El talante del nuevo rostro de la Plaza de la Revolución – ¿democrático o represivo? – es todavía un enigma, que será despejado en breve. En las próximas semanas se sabrá si este ingeniero de 58 años mantiene los operativos policiales contra los opositores, las prohibiciones arbitrarias de salida del país decretadas contra ciertos activistas o el bloqueo de sitios digitales críticos con el sistema, entre otras tantas acciones represivas.

Tanto la oposición política nacional como los Gobiernos extranjeros que han sido críticos con el régimen castrista no saben aún si van a mantener o no el calificativo de “dictador” para el nuevo gobernante. Es todavía muy temprano para optar por nuevas estrategias o seguir con las posiciones asumidas hasta el momento.

El jueves 19 de abril se abrió una nueva oportunidad tanto para Díaz-Canel como para sus adversarios políticos. A pesar del tono de ferviente continuidad que empleó en su discurso de investidura, Díaz-Canel es el primer gobernante de las últimas seis décadas que no tiene responsabilidad directa con fusilamientos, confiscaciones de propiedades, intervenciones militares en el extranjero y otras atrocidades cometidas por los hermanos Castro.

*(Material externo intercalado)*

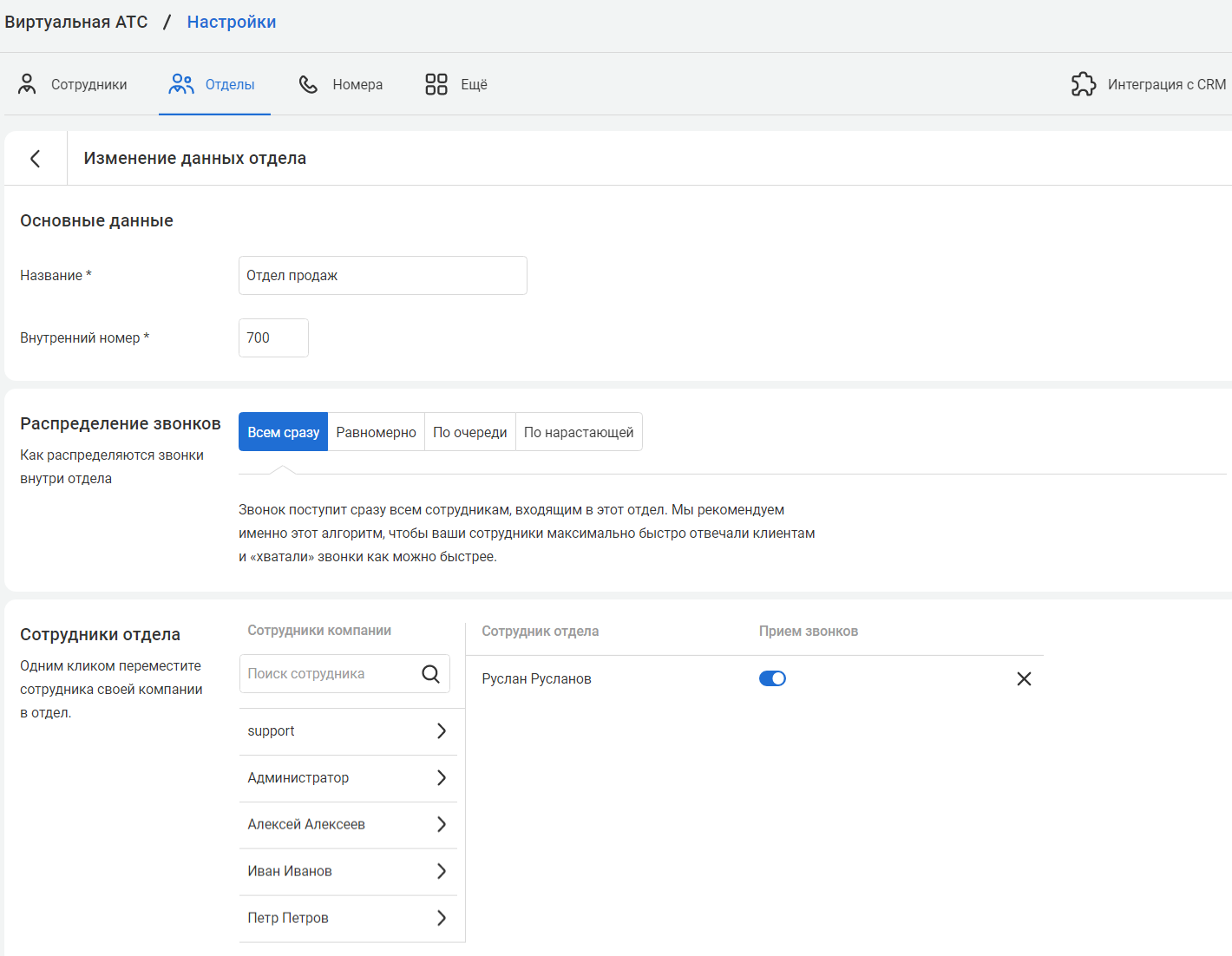Choose По нарастающей call distribution
The width and height of the screenshot is (1232, 956).
point(578,432)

El relevo generacional es un hecho consumado ante el cual se puede reaccionar de dos formas: aprovechando lo que traiga como ventaja o negando su existencia. A largo y mediano plazo, la nación cubana saldrá beneficiada o damnificada según la reacción que se tenga ante esta nueva realidad.

La gran responsabilidad cae en primer lugar sobre el nuevo presidente. A él le corresponde dar el primer paso, por ejemplo una amnistía para los presos políticos o la suspensión inmediata de los actos represivos contra los disidentes.

Otorgarle el beneficio de la duda sería más útil que mantener una beligerancia ciega y estéril. El resquicio de esperanza que suscita la nueva situación pone a Díaz-Canel ante una disyuntiva crítica: mantenerse en la silla presidencial por la fuerza o conseguir el apoyo popular a través de las acciones de su administración.